— WORK INSTRUCTIONS —
For each line of the data below that contains "beside", return that line.

───── INFORMATION PROVIDED

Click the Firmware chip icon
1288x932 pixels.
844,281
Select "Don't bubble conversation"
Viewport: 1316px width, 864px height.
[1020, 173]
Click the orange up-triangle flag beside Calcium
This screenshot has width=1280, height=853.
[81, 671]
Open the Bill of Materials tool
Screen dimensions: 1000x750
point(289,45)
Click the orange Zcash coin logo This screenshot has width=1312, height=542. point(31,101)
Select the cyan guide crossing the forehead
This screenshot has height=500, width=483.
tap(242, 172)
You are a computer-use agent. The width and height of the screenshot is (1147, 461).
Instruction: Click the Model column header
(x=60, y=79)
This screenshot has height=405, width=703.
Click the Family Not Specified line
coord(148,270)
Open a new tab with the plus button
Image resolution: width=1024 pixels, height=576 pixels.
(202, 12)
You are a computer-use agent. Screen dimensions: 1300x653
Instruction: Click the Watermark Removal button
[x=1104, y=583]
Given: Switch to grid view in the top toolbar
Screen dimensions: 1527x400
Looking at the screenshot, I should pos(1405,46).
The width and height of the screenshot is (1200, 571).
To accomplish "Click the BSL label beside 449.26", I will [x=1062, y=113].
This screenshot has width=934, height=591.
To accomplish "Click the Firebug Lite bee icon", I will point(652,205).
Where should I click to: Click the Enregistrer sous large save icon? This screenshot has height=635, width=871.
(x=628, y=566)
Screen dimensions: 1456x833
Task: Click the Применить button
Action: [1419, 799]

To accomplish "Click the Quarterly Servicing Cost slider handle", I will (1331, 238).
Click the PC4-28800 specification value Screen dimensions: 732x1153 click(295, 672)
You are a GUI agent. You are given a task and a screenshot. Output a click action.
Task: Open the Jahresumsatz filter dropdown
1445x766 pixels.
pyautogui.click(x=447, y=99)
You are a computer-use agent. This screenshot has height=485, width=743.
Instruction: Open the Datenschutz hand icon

──────────

— WRITTEN SOLUTION —
Click the orange up-triangle flag beside Calcium
To accomplish "Click the BSL label beside 449.26", I will [x=1062, y=113].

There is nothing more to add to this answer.